• What you are asked to do:
Nothing but the line with "Open the Stack" and the lines after it should appear, each retyped exactly as in the listing.

----------------

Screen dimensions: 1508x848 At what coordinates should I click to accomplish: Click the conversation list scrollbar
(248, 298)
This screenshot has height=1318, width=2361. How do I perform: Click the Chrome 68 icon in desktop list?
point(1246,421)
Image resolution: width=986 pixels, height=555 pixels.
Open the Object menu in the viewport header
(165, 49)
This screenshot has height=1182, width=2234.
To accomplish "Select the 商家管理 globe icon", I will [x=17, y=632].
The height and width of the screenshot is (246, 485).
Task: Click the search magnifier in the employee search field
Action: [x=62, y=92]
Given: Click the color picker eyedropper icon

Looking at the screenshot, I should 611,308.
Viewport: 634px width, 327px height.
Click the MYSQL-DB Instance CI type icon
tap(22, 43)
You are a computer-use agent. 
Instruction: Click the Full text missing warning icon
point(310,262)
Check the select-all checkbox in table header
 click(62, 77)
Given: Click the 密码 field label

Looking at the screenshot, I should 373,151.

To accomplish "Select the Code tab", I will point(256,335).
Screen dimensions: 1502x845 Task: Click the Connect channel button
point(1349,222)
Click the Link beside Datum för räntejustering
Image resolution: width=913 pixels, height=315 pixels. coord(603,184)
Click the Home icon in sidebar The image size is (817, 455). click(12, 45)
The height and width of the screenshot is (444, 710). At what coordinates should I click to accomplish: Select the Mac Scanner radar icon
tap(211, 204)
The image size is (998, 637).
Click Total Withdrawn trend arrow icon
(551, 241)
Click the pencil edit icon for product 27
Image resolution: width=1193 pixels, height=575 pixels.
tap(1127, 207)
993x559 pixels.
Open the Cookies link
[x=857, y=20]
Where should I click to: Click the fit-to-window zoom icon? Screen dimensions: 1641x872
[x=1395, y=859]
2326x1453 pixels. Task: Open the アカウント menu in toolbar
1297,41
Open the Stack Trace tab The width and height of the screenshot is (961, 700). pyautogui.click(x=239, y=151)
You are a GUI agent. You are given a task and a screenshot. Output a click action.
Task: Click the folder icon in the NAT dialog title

----------------

• Written response:
Open the Stack Trace tab The width and height of the screenshot is (961, 700). pyautogui.click(x=239, y=151)
You are a GUI agent. You are given a task and a screenshot. Output a click action.
Task: Click the folder icon in the NAT dialog title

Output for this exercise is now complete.